**TASK PROMPT**
Count the lines in the material below that contain the word "agent" and give the number alone.

*** Block opens ***

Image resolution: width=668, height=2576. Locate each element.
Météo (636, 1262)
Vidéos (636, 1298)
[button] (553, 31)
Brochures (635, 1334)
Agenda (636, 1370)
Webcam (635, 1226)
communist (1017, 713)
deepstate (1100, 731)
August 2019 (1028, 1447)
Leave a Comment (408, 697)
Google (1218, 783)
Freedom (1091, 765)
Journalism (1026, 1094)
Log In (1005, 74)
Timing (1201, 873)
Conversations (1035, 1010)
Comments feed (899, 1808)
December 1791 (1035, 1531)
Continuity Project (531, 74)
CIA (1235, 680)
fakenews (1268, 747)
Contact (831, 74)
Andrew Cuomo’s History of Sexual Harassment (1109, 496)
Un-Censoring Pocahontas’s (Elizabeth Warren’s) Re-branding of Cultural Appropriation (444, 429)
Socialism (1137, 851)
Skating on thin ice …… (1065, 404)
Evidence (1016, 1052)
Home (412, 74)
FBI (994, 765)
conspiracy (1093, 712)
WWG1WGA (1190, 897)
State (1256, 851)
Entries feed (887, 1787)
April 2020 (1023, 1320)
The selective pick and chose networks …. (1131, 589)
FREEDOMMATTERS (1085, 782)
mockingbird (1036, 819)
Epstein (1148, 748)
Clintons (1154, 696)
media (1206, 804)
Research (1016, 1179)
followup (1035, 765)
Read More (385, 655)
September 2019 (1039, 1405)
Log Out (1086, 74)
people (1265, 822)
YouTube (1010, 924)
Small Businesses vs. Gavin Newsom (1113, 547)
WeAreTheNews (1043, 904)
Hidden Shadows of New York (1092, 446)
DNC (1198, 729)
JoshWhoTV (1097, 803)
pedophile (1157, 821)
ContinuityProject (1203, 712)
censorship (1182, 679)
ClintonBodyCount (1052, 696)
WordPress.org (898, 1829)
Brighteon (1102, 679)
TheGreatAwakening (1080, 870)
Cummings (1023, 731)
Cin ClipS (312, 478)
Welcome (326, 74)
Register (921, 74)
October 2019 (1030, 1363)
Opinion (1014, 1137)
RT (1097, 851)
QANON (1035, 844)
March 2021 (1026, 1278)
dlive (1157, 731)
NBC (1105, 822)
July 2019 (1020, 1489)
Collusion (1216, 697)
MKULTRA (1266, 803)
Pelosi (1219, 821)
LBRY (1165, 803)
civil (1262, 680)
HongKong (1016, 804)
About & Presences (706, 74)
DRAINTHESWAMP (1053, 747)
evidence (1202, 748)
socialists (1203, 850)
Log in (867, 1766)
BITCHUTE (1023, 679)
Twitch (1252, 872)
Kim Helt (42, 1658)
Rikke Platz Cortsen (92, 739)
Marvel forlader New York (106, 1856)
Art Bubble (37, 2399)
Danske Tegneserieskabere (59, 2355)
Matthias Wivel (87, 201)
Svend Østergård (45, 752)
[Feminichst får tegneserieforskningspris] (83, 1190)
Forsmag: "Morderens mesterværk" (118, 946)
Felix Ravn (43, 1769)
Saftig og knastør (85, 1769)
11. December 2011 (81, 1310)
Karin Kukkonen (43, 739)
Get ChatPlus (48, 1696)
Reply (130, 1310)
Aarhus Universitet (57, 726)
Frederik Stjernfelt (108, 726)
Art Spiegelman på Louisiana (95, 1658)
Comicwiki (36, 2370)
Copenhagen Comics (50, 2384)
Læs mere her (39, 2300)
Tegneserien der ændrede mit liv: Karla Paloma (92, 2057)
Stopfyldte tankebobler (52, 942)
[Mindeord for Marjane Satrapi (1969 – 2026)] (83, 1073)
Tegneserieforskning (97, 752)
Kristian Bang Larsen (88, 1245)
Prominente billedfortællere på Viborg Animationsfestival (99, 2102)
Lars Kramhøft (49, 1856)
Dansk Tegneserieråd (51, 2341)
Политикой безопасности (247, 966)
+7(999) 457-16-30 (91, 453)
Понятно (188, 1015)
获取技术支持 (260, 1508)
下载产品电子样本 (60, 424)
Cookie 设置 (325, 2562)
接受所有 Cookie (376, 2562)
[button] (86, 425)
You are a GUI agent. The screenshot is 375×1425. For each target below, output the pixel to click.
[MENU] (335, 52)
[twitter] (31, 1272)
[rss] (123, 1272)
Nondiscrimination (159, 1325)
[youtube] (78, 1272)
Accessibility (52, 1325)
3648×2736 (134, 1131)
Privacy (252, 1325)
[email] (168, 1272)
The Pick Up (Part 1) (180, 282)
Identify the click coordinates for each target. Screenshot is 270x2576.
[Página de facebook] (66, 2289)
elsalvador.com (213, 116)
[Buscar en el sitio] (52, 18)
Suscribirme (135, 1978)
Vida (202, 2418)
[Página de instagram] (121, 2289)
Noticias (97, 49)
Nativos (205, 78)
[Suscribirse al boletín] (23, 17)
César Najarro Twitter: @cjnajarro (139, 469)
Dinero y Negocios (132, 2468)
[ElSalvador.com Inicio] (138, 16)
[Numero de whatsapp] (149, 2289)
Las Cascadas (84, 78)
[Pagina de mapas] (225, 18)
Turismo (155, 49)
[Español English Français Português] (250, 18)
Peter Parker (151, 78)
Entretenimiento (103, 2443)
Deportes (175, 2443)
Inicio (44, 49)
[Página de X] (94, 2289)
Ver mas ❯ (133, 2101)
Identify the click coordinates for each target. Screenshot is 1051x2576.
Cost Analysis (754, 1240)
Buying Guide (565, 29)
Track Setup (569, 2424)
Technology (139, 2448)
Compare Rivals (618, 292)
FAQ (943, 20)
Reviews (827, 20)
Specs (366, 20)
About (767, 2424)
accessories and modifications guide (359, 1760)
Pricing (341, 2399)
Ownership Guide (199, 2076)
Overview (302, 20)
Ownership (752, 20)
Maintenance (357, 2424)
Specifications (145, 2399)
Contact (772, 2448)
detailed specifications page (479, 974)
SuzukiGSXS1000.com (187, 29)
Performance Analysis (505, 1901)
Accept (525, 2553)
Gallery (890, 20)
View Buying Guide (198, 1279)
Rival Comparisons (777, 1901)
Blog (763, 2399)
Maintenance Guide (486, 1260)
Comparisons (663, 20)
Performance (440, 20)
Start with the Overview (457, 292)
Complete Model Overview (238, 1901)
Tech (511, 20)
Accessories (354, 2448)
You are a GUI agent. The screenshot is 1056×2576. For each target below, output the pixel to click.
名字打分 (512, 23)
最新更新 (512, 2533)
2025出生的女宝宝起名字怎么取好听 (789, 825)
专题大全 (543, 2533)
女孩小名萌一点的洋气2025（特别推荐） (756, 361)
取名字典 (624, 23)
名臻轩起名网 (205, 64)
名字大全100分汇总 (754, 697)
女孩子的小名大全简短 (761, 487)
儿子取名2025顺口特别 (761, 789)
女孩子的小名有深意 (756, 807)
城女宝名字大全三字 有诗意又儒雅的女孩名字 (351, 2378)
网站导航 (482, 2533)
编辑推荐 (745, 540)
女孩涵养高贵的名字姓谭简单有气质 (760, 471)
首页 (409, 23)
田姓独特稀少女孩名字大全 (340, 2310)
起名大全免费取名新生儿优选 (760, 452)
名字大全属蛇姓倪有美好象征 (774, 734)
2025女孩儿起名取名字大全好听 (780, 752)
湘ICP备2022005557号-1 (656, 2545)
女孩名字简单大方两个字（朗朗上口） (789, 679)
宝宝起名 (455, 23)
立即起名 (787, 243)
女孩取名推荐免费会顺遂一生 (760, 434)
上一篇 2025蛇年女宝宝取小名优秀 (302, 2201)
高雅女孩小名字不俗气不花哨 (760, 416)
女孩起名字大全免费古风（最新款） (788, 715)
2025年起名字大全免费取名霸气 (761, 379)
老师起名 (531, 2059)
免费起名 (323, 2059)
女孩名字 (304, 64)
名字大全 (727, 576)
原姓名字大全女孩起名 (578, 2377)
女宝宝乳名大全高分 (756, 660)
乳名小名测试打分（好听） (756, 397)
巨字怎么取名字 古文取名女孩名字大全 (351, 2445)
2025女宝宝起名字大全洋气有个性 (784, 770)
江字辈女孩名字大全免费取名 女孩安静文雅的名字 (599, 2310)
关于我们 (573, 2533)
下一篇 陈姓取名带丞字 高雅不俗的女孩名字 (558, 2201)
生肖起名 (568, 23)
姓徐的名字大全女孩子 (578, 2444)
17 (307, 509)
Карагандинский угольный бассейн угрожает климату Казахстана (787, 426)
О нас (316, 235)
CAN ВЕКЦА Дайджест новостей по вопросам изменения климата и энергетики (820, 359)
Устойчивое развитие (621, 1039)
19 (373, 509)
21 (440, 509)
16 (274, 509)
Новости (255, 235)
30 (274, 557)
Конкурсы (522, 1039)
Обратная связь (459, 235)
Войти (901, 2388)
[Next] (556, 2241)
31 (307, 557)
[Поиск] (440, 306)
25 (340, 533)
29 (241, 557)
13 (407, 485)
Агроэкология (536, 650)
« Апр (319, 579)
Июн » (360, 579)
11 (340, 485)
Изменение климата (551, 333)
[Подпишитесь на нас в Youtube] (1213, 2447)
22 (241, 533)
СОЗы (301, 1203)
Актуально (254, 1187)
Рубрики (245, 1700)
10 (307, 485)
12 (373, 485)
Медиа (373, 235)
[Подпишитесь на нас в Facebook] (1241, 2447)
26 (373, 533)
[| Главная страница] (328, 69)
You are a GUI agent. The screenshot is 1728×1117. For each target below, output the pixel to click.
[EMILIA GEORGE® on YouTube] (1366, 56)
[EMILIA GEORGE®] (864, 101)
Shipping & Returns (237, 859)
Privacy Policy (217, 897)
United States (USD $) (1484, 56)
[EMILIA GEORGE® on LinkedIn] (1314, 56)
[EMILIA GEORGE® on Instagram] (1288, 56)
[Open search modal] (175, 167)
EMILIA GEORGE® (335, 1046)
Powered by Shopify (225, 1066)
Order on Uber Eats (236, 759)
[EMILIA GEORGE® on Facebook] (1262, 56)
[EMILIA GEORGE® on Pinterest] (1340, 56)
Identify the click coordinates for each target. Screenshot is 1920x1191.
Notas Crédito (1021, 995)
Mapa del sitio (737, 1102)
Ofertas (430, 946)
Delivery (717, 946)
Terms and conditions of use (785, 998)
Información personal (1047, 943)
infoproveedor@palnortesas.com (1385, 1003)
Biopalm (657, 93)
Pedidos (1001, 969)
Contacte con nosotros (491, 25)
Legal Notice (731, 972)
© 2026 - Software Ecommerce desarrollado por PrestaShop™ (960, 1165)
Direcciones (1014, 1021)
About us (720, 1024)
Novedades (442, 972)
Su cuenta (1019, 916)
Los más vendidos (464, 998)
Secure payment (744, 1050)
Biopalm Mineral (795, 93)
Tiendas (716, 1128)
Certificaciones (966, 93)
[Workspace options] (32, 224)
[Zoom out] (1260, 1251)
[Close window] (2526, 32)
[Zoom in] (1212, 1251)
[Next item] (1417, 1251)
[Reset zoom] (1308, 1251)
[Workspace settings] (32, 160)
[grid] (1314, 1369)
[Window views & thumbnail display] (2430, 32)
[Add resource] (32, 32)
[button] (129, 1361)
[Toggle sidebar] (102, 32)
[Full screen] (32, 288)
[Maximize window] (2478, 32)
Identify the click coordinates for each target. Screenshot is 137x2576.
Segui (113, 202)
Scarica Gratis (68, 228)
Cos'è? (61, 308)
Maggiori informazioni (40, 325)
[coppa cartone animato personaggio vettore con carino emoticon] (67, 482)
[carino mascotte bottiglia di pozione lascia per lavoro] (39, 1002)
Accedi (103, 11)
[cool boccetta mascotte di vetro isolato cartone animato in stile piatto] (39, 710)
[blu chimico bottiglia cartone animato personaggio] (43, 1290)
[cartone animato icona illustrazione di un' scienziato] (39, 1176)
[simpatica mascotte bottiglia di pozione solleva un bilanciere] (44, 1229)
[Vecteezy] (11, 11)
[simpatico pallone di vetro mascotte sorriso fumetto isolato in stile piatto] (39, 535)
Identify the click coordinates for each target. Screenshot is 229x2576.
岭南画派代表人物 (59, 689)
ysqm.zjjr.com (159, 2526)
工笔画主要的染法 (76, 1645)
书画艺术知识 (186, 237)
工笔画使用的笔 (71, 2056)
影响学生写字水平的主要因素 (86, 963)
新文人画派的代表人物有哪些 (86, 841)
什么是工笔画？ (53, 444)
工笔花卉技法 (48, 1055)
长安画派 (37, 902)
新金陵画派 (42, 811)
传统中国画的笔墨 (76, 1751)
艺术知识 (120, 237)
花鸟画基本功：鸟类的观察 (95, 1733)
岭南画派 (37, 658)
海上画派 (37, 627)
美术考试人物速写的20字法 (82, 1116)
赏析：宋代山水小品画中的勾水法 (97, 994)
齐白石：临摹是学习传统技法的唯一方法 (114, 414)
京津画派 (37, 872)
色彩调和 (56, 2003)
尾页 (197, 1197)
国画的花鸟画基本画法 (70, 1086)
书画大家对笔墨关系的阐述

*** Block closes ***

**RESULT OF THE EXERCISE**
3